■ SUPPLIED MATERIAL:
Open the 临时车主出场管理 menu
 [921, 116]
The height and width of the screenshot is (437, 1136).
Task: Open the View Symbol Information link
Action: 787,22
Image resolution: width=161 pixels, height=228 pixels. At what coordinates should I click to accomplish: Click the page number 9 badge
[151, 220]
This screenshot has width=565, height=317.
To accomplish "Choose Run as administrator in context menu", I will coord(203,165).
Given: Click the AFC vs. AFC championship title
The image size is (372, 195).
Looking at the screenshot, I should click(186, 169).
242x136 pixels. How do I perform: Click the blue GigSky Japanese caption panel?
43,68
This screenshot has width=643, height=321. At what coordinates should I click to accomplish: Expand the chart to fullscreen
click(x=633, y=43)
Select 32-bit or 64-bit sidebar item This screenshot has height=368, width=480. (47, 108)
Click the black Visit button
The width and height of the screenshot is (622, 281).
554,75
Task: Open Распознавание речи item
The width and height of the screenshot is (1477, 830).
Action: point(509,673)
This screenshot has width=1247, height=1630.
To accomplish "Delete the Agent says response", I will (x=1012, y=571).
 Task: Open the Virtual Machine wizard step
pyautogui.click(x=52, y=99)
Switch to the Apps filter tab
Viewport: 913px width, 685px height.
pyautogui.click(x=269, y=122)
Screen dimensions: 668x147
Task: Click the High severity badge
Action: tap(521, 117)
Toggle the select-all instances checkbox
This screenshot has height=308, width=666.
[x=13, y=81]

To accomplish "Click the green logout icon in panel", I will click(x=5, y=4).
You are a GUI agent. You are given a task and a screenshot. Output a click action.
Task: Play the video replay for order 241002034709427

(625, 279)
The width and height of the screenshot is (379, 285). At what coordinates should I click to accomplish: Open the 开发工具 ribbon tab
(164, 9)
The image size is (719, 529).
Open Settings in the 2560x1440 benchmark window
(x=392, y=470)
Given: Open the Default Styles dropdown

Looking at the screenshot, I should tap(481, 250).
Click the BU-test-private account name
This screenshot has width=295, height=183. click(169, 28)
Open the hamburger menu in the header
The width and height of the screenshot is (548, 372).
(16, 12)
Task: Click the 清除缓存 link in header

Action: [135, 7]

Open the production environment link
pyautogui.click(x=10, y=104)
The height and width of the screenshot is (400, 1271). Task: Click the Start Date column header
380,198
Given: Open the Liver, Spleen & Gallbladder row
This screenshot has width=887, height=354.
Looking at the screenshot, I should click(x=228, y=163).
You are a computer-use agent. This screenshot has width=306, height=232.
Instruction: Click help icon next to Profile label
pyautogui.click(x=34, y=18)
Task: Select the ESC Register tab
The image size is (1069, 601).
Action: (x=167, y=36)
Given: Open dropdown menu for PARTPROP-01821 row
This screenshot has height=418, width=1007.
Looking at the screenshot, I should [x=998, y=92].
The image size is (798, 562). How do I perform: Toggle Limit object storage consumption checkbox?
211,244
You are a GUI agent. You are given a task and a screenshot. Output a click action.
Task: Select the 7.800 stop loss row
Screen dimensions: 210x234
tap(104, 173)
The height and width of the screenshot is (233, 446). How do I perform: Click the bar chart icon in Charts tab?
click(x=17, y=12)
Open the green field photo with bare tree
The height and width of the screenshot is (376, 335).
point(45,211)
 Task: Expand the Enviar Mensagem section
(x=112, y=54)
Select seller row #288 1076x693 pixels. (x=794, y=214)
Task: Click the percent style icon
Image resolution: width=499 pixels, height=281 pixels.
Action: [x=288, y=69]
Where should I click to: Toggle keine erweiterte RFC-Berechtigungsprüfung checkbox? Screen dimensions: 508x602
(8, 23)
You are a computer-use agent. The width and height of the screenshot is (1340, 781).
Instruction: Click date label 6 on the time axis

■ EXERCISE REQUIREMENTS: The whole listing above is to be transcribed exactly, line for line.

■ THE COMPLETED TASK:
Open the 临时车主出场管理 menu
 [921, 116]
The height and width of the screenshot is (437, 1136).
Task: Open the View Symbol Information link
Action: 787,22
Image resolution: width=161 pixels, height=228 pixels. At what coordinates should I click to accomplish: Click the page number 9 badge
[151, 220]
This screenshot has width=565, height=317.
To accomplish "Choose Run as administrator in context menu", I will coord(203,165).
Given: Click the AFC vs. AFC championship title
The image size is (372, 195).
Looking at the screenshot, I should click(186, 169).
242x136 pixels. How do I perform: Click the blue GigSky Japanese caption panel?
43,68
This screenshot has width=643, height=321. At what coordinates should I click to accomplish: Expand the chart to fullscreen
click(x=633, y=43)
Select 32-bit or 64-bit sidebar item This screenshot has height=368, width=480. (47, 108)
Click the black Visit button
The width and height of the screenshot is (622, 281).
554,75
Task: Open Распознавание речи item
The width and height of the screenshot is (1477, 830).
Action: point(509,673)
This screenshot has width=1247, height=1630.
To accomplish "Delete the Agent says response", I will (x=1012, y=571).
 Task: Open the Virtual Machine wizard step
pyautogui.click(x=52, y=99)
Switch to the Apps filter tab
Viewport: 913px width, 685px height.
pyautogui.click(x=269, y=122)
Screen dimensions: 668x147
Task: Click the High severity badge
Action: tap(521, 117)
Toggle the select-all instances checkbox
This screenshot has height=308, width=666.
[x=13, y=81]

To accomplish "Click the green logout icon in panel", I will click(x=5, y=4).
You are a GUI agent. You are given a task and a screenshot. Output a click action.
Task: Play the video replay for order 241002034709427

(625, 279)
The width and height of the screenshot is (379, 285). At what coordinates should I click to accomplish: Open the 开发工具 ribbon tab
(164, 9)
The image size is (719, 529).
Open Settings in the 2560x1440 benchmark window
(x=392, y=470)
Given: Open the Default Styles dropdown

Looking at the screenshot, I should tap(481, 250).
Click the BU-test-private account name
This screenshot has width=295, height=183. click(169, 28)
Open the hamburger menu in the header
The width and height of the screenshot is (548, 372).
(16, 12)
Task: Click the 清除缓存 link in header

Action: [135, 7]

Open the production environment link
pyautogui.click(x=10, y=104)
The height and width of the screenshot is (400, 1271). Task: Click the Start Date column header
380,198
Given: Open the Liver, Spleen & Gallbladder row
This screenshot has width=887, height=354.
Looking at the screenshot, I should click(x=228, y=163).
You are a computer-use agent. This screenshot has width=306, height=232.
Instruction: Click help icon next to Profile label
pyautogui.click(x=34, y=18)
Task: Select the ESC Register tab
The image size is (1069, 601).
Action: (x=167, y=36)
Given: Open dropdown menu for PARTPROP-01821 row
This screenshot has height=418, width=1007.
Looking at the screenshot, I should [x=998, y=92].
The image size is (798, 562). How do I perform: Toggle Limit object storage consumption checkbox?
211,244
You are a GUI agent. You are given a task and a screenshot. Output a click action.
Task: Select the 7.800 stop loss row
Screen dimensions: 210x234
tap(104, 173)
The height and width of the screenshot is (233, 446). How do I perform: Click the bar chart icon in Charts tab?
click(x=17, y=12)
Open the green field photo with bare tree
The height and width of the screenshot is (376, 335).
point(45,211)
 Task: Expand the Enviar Mensagem section
(x=112, y=54)
Select seller row #288 1076x693 pixels. (x=794, y=214)
Task: Click the percent style icon
Image resolution: width=499 pixels, height=281 pixels.
Action: [x=288, y=69]
Where should I click to: Toggle keine erweiterte RFC-Berechtigungsprüfung checkbox? Screen dimensions: 508x602
(8, 23)
You are a computer-use agent. The width and height of the screenshot is (1340, 781).
Instruction: Click date label 6 on the time axis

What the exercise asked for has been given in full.